Thursday, October 25, 2007

the hair that beat me

it started out like any other job. i received the call sheet, which provided me the following answers to my questions of how many people are we talking here? what all will we need to do?

24 models.
4 makeup artists (to do makeup and hair).
two assistants.
one makeup artist doing just body makeup.
one photographer shooting for PR things, one shooting for web. plus some models will be in a green room.

i received a call from the booker for the job. i asked if i needed to bring anything special and was told no. i asked what this was for and he told me "PR photos...billboards and the website...things like that".

i arrived with minutes to spare...we were told to make them look pretty and fresh, and that we were to have just twenty minutes to get each person ready and to work FAST.

fine. we got to work. i completed looks on three models and was working on my fourth when all hell broke loose.

"they need to look just like they looked yesterday" (yesterday? what the hell were they doing yesterday?)
"they need to be really stylized, edgy, and modern" (the complete opposite of the 'pretty and fresh' we just spent the last hour perfecting....and i HATE the term 'edgy')

one of the artists asked:
"do you have photos to show us of what they did yesterday?"

"no! just ask the models what they had! we don't have forty five minutes to find you pictures!" snapped some fat ass queen with a little dog.

(of course, i consulted with the eighteen year old girl from wisconsin who was sitting in my chair about her look, and she replied to me, "i dunno....i guess my eyes looked kind of black....")

great.

once we convinced the producers that we needed photos, they downloaded some to a laptop--candid shots from the day before, some from far away, some of people just hanging out....not the best of scenarios from which to replicate a hairstyle or makeup look.

and those with the most extensive, tricked-out, and, dare i say?, complicated styles seemed to gravitate towards me (or maybe it just felt that way).

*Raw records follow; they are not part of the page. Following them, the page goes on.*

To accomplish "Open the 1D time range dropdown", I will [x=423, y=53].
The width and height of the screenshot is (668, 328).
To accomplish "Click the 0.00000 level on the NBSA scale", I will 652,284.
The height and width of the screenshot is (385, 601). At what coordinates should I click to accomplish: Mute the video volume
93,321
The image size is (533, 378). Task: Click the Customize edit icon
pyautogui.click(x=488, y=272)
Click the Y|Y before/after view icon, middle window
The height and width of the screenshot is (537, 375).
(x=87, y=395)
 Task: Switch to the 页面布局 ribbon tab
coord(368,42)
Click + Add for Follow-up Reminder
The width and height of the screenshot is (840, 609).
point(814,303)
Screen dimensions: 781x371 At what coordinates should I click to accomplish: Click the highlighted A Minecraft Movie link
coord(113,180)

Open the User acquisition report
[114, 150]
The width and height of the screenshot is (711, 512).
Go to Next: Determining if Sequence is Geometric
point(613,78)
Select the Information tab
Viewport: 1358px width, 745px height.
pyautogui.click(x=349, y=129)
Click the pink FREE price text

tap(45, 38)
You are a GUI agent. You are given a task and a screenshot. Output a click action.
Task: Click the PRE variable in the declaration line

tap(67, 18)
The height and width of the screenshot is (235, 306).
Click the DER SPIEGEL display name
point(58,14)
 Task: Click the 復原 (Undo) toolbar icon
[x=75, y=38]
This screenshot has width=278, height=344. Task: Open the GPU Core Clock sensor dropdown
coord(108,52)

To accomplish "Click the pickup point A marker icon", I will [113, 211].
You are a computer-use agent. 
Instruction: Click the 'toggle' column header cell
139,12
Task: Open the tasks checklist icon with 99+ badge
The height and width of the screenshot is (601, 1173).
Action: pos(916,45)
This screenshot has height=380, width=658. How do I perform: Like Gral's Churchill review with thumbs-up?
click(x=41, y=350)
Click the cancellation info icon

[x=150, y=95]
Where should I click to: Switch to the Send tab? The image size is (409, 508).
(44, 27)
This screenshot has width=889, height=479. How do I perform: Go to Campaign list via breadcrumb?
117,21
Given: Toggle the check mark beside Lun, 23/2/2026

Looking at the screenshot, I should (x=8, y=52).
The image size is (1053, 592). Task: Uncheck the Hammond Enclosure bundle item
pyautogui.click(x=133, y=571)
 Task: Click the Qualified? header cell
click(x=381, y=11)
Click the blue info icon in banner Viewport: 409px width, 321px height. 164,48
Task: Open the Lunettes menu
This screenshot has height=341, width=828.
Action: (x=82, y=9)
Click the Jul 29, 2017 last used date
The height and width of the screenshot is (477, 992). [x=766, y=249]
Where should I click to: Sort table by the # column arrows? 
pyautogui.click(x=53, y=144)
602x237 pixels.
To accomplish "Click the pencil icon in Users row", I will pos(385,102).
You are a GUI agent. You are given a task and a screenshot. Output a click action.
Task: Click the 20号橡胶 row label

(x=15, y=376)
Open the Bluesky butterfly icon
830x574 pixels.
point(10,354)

i decided to be up for the challenge. after all, i can do "photoshoot hair": a million pins in the back and tons of spray. it needed to look good enough that they could work it from the front to almost profile.

the first girl who had sat in my chair (whom i had just spent twenty minutes curling into a fresh, tousled 'do) required a very sleek twist up into a mohawk with the ends sprayed out onto her forehead. i did my best. i determined that it was not my best work, but passable.

another girl slunk over towards me and....what was this?? oh no.

it seemed that yesterday her hair was styled with rats, these spongy things that one can put into one's hair to create the illusion of...well...more hair:


it seemed that yesterday, the hairstylist had pinned these rats all along the nape of her neck, and rolled the ends of her hair over them. this created a modern bettie page-ish look. she also had rolled bangs like this:


needless to say, these types of styles are not exactly my forte (and that's putting it mildly). i did the best i could. i pinned some rollers i had thrown into my bag underneath and brushed her hair over top of them to create the rolled illusion...i figured (though i never like to rely on retouching photos), that they would retouch the hell out of these and they only had to stay in as long as it took her to shoot the photo.

i went onto the set. my heart stopped, as i realized that by "green room", they didn't mean the typical "green room" (as in, waiting area....like on david letterman, when they refer to their guests as "waiting in the green room"). they meant, instead, "green screen".....which is a very different concept. a green screen is the backdrop to a video shoot, wherein the subject will do their thing, and later a background will be superimposed in, like this:



i was in some serious trouble. my "photoshoot hair", with it's hundreds of pins in the back, was not going to cut it. this model needed to be prepared to twist and turn, to strut and twirl, in front of that green screen.

so i started again. i removed my temporary "rat rollers". i curled. i pinned under. i thought it looked great.

i was asked to change it. they wanted it to look "exactly like yesterday....more 'fashion'" (which is a not-so-nice way of saying, "this looks cheesy and not as hip as when the other person did it"). i went back to the rollers. another artist helped me, but it still looked like crap. of course, everyone gathered around and had to throw in their three cents:

"it's too short"
"it's not even on the sides"
"it was fuller on top yesterday"
"the bangs are lopsided"

finally, it was passed along to yet another artist, who made it look perfect in about five seconds.

live and learn.

and that evening, my first in over a week where i could relax and not set my alarm, i marched post-haste to huckleberry bar, where i downed three harvey wallbangers and was consoled by a good friend.